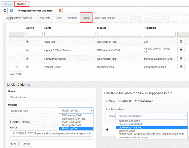Screen dimensions: 189x148
Task: Toggle Aktive checkbox for RunNightlyPipeline
Action: 27,59
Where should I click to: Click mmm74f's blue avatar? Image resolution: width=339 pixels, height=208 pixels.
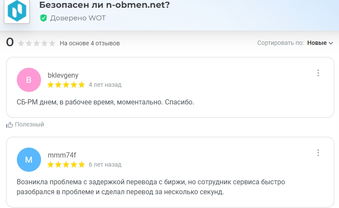point(29,160)
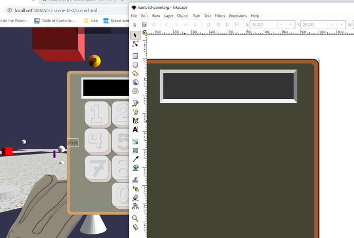The width and height of the screenshot is (354, 238).
Task: Click the close button on numpad
Action: (72, 142)
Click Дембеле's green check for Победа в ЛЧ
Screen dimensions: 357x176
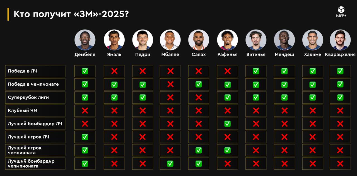click(x=85, y=71)
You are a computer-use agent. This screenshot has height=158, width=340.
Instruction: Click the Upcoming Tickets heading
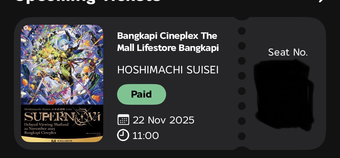[88, 1]
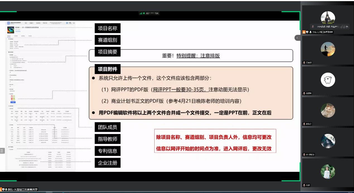Click the 专利信息 label box
Image resolution: width=354 pixels, height=193 pixels.
click(x=107, y=151)
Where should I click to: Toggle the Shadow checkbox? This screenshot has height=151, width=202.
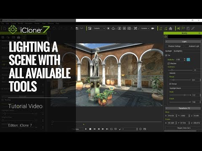[168, 63]
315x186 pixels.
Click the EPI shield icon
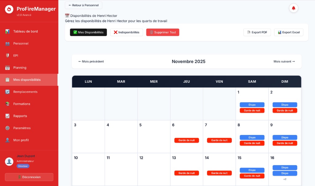point(7,56)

-- -- --

● WORK REQUEST:
Retype, without any picture, exactly the lines from the one with "Screen dimensions: 357x176" through the end of the entries, inclusive.

● COMPLETED TASK:
Screen dimensions: 357x176
click(x=85, y=71)
You are a computer-use agent. This screenshot has height=158, width=340.
Instruction: Click the Upcoming Tickets heading
[88, 1]
Click the 专利信息 label box
Image resolution: width=354 pixels, height=193 pixels.
click(x=107, y=151)
Where should I click to: Toggle the Shadow checkbox? This screenshot has height=151, width=202.
[168, 63]
315x186 pixels.
Click the EPI shield icon
point(7,56)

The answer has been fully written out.